Le Marais Poitevin, ancien Golfe du Poitou, s'étend sur 96 000 hectares entre l'océan, les plaines de Vendée au nord, la plaine de Niort (Deux-Sèvres) à l'est et la plaine d'Aunis (Charente-Maritime) au sud. Lieu de pêche et de culture dès le Néolithique, cette immense baie maritime est progressivement comblée par un dépôt d'alluvions. Si les gallo-romains multiplient des passages à gué entre les îles, il faut attendre le Moyen-Âge pour que soit véritablement entrepris la conquête des marécages.

L'’histoire du Marais Poitevin n'est ainsi qu'une longue aventure entre l'homme, la terre et l'eau. Dès le Xe siècle, c'est par l'action conjuguée de la nature et des travaux d'assèchement engagés par les moines des grandes Abbayes que se constituent deux Marais solidaires et complémentaires.

Des digues sont dressées, des parcelles isolées et des canaux fraîchement creusés drainent les eaux jusqu'à la mer. Des portes à flots sont installées en front de mer ; s'ouvrant et se fermant automatiquement avec la force des marées, elles complètent un système d'assèchement ingénieux.

Fruit de laborieux travaux, ce patrimoine nécessite un entretien permanent. Le cycle éternel de l'eau impose à l'homme soins et vigilance. Les hommes du Marais ont toujours leur avenir entre les mains, respectant l'équilibre fragile du milieu. Entre coteaux calcaires et Marais Desséchés, les Marais Mouillés correspondent aux zones d'épandage des crues des rivières comme la Vendée, les Autises et des fleuves comme la Sèvre Niortaise et le Lay.

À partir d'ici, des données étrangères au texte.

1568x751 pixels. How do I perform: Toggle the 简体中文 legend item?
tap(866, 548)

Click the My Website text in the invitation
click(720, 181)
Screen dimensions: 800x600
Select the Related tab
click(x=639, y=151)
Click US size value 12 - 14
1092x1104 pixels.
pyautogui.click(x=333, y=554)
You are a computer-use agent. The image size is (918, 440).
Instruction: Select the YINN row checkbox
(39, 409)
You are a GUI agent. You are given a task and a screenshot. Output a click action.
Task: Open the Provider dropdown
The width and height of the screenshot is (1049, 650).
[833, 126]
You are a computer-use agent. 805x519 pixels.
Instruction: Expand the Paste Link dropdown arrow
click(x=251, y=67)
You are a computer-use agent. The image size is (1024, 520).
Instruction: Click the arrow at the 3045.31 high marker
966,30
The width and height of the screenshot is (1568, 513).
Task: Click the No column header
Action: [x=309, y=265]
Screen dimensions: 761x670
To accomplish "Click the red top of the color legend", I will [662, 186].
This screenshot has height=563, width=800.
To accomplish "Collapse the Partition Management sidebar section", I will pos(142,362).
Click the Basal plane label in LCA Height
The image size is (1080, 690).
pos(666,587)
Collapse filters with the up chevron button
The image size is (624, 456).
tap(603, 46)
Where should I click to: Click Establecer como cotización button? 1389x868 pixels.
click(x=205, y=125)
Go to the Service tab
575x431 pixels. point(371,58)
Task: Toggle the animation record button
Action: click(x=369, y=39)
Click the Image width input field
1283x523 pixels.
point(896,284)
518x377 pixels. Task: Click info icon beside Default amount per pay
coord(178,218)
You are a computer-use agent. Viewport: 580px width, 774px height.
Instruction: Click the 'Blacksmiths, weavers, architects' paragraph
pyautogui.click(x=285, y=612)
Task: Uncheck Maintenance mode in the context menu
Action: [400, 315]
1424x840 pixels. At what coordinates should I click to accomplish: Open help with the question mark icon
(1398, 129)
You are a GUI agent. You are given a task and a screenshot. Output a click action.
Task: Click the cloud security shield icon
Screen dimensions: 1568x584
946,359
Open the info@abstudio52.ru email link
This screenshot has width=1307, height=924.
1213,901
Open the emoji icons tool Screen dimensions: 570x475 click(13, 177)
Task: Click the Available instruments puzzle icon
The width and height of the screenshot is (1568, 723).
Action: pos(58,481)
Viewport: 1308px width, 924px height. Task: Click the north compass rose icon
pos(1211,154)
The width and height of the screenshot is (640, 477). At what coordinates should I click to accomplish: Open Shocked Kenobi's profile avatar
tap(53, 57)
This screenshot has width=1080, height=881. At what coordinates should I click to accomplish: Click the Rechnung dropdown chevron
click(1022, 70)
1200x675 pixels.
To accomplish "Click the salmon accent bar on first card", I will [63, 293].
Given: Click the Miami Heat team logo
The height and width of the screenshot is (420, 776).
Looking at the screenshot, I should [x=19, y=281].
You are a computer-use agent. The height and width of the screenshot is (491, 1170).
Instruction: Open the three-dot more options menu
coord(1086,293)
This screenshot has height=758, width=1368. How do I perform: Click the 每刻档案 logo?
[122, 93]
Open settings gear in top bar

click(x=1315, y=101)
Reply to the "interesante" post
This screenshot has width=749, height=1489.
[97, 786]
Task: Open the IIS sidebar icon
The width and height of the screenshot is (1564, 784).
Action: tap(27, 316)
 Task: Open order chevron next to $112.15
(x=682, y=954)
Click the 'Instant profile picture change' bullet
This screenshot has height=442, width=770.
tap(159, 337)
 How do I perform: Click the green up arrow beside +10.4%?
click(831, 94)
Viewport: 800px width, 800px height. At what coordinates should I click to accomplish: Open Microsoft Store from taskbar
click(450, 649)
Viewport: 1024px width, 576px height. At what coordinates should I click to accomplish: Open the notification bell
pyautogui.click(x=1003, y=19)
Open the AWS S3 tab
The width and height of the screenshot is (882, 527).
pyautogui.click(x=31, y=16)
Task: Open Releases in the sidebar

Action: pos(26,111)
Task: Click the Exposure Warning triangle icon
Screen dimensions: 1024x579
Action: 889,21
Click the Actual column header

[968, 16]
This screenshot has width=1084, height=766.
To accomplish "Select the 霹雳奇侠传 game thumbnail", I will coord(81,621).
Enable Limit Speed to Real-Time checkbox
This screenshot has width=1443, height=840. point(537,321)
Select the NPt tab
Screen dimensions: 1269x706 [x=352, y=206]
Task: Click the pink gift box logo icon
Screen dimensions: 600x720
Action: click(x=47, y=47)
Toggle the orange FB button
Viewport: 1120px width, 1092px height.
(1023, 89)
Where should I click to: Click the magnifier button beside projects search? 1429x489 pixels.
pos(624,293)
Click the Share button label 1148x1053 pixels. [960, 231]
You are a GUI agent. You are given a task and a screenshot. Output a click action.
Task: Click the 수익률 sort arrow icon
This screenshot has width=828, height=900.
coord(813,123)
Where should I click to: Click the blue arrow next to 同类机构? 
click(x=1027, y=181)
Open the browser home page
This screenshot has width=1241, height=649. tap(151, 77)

Vastes territoires composites, ils comprennent d'immenses prairies permanentes inondables réservées aux pâturages collectifs, les communaux, ainsi que plusieurs dizaines d'hectares de terrées (petites plantations denses de frênes traités en tétards). Située entre Maillé et Niort, la Venise Verte est sans conteste le milieu le plus étonnant.

Les origines de Damvix

L''appellation de Damvix, elle, reste quelque peu mystérieuse. Selon l'église, sous le nom de "Datunum" ou "Domnovito", Damvix aurait été donné par Guillaume V, comte du Poitou, vers 1010, à l'abbaye de Saint-Maixent. Selon d'autres recherches le nom de Damvix serait beaucoup plus ancien puisque remontant à l'époque des invasions romaines. Damvix viendrait alors du latin Dam Vix contraction de Damnum Viccus, signifiant "village maudit" ou "bourg des damnés". Selon d'autres recherches encore, il paraîtrait que le village se soit surnommé "la porte de l'enfer" à l'époque du bagne de Cayenne, à l'époque ou les prisonniers devaient traverser nos marais (histoire de leur donner un avant goût des moustiques et sangsues, aujourd'hui disparues de nos marais) pour rejoindre le port d'embarquement de La Rochelle. Une autre origine, plus réaliste, est souvent évoquée. Damvix serait peut-être tout simplement à rattacher à Saint Guy, saint patron de l'église : Dominus Vitus ou Dominus Vicus en latin.